Part of a data file
::::::::::

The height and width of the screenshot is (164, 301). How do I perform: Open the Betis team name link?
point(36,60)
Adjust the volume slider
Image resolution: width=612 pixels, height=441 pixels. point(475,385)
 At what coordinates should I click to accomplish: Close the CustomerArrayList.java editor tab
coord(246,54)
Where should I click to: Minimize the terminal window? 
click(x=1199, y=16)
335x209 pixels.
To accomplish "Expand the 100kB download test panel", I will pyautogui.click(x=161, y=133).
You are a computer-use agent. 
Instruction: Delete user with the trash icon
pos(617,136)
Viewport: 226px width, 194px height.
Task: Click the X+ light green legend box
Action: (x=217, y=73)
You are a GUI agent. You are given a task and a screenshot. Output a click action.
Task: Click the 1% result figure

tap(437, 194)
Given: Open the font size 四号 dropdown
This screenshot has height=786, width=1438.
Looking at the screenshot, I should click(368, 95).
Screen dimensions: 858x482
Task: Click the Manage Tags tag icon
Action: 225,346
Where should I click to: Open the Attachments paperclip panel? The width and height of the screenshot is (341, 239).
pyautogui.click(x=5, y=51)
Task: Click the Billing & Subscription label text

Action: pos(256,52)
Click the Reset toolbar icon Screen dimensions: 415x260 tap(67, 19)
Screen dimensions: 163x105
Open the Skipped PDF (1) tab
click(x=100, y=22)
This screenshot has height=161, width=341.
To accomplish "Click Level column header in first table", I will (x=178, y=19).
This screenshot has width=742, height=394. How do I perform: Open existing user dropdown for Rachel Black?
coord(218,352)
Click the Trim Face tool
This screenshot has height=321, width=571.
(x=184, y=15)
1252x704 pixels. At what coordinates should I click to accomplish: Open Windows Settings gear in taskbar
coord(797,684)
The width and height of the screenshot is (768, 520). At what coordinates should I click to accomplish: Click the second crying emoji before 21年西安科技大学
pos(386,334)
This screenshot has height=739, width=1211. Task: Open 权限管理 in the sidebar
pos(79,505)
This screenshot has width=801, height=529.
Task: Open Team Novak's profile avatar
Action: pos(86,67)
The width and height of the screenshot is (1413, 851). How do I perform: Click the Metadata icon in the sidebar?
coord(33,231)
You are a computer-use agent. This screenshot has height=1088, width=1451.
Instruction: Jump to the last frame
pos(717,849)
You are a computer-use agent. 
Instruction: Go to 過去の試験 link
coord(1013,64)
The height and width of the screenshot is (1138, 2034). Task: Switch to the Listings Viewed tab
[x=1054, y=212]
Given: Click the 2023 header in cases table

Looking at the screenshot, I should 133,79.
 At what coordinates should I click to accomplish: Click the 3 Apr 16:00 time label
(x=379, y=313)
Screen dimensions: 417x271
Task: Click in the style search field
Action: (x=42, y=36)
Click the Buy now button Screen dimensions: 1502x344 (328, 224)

::::::::::

THE TASK -> Could you reproduce all the records above with "How can I do" substituted for each occurrence of "How do I perform", keeping every other part unchanged?

EXPECTED OUTPUT ->
The height and width of the screenshot is (164, 301). How can I do: Open the Betis team name link?
point(36,60)
Adjust the volume slider
Image resolution: width=612 pixels, height=441 pixels. point(475,385)
 At what coordinates should I click to accomplish: Close the CustomerArrayList.java editor tab
coord(246,54)
Where should I click to: Minimize the terminal window? 
click(x=1199, y=16)
335x209 pixels.
To accomplish "Expand the 100kB download test panel", I will pyautogui.click(x=161, y=133).
You are a computer-use agent. 
Instruction: Delete user with the trash icon
pos(617,136)
Viewport: 226px width, 194px height.
Task: Click the X+ light green legend box
Action: (x=217, y=73)
You are a GUI agent. You are given a task and a screenshot. Output a click action.
Task: Click the 1% result figure

tap(437, 194)
Given: Open the font size 四号 dropdown
This screenshot has height=786, width=1438.
Looking at the screenshot, I should click(368, 95).
Screen dimensions: 858x482
Task: Click the Manage Tags tag icon
Action: 225,346
Where should I click to: Open the Attachments paperclip panel? The width and height of the screenshot is (341, 239).
pyautogui.click(x=5, y=51)
Task: Click the Billing & Subscription label text

Action: pos(256,52)
Click the Reset toolbar icon Screen dimensions: 415x260 tap(67, 19)
Screen dimensions: 163x105
Open the Skipped PDF (1) tab
click(x=100, y=22)
This screenshot has height=161, width=341.
To accomplish "Click Level column header in first table", I will (x=178, y=19).
This screenshot has width=742, height=394. How can I do: Open existing user dropdown for Rachel Black?
coord(218,352)
Click the Trim Face tool
This screenshot has height=321, width=571.
(x=184, y=15)
1252x704 pixels. At what coordinates should I click to accomplish: Open Windows Settings gear in taskbar
coord(797,684)
The width and height of the screenshot is (768, 520). At what coordinates should I click to accomplish: Click the second crying emoji before 21年西安科技大学
pos(386,334)
This screenshot has height=739, width=1211. Task: Open 权限管理 in the sidebar
pos(79,505)
This screenshot has width=801, height=529.
Task: Open Team Novak's profile avatar
Action: pos(86,67)
The width and height of the screenshot is (1413, 851). How can I do: Click the Metadata icon in the sidebar?
coord(33,231)
You are a computer-use agent. This screenshot has height=1088, width=1451.
Instruction: Jump to the last frame
pos(717,849)
You are a computer-use agent. 
Instruction: Go to 過去の試験 link
coord(1013,64)
The height and width of the screenshot is (1138, 2034). Task: Switch to the Listings Viewed tab
[x=1054, y=212]
Given: Click the 2023 header in cases table

Looking at the screenshot, I should 133,79.
 At what coordinates should I click to accomplish: Click the 3 Apr 16:00 time label
(x=379, y=313)
Screen dimensions: 417x271
Task: Click in the style search field
Action: (x=42, y=36)
Click the Buy now button Screen dimensions: 1502x344 (328, 224)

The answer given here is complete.